• Work to complete: What should be copied is the stretch of entries below from the line with "Maximize the installer window" up to and including the line with "You are a computer-use", exactly and without images.

• Supplied material:

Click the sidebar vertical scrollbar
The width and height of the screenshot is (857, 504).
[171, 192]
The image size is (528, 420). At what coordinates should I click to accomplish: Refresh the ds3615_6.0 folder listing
==
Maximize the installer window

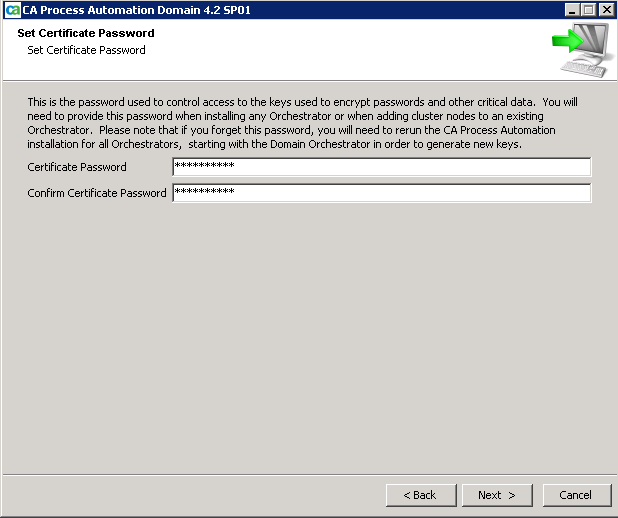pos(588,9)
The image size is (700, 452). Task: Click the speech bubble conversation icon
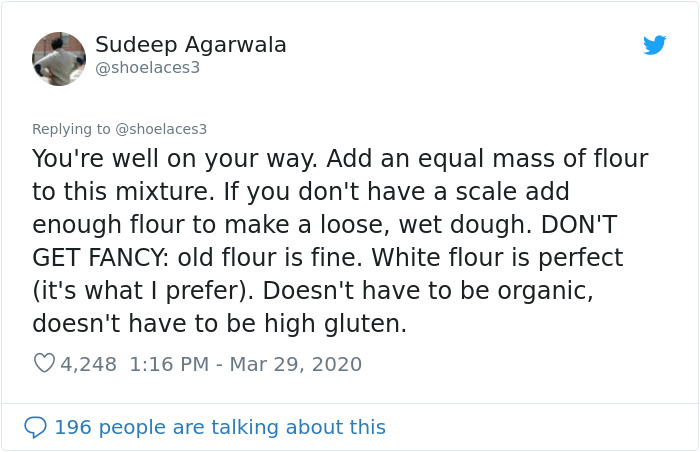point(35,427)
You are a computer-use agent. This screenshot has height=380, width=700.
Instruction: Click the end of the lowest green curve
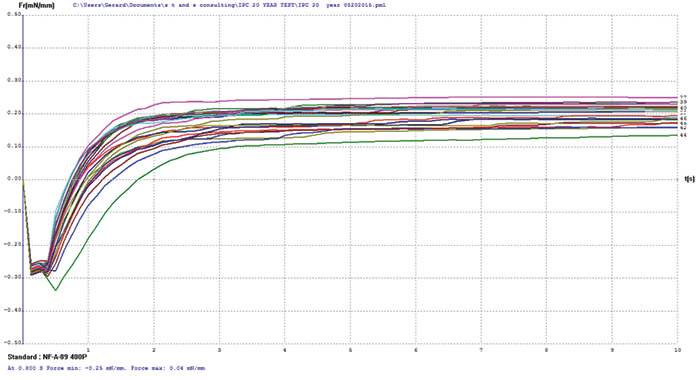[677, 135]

• Task output:
Maximize the installer window

pos(588,9)
The image size is (700, 452). Task: Click the speech bubble conversation icon
point(35,427)
You are a computer-use agent. This screenshot has height=380, width=700.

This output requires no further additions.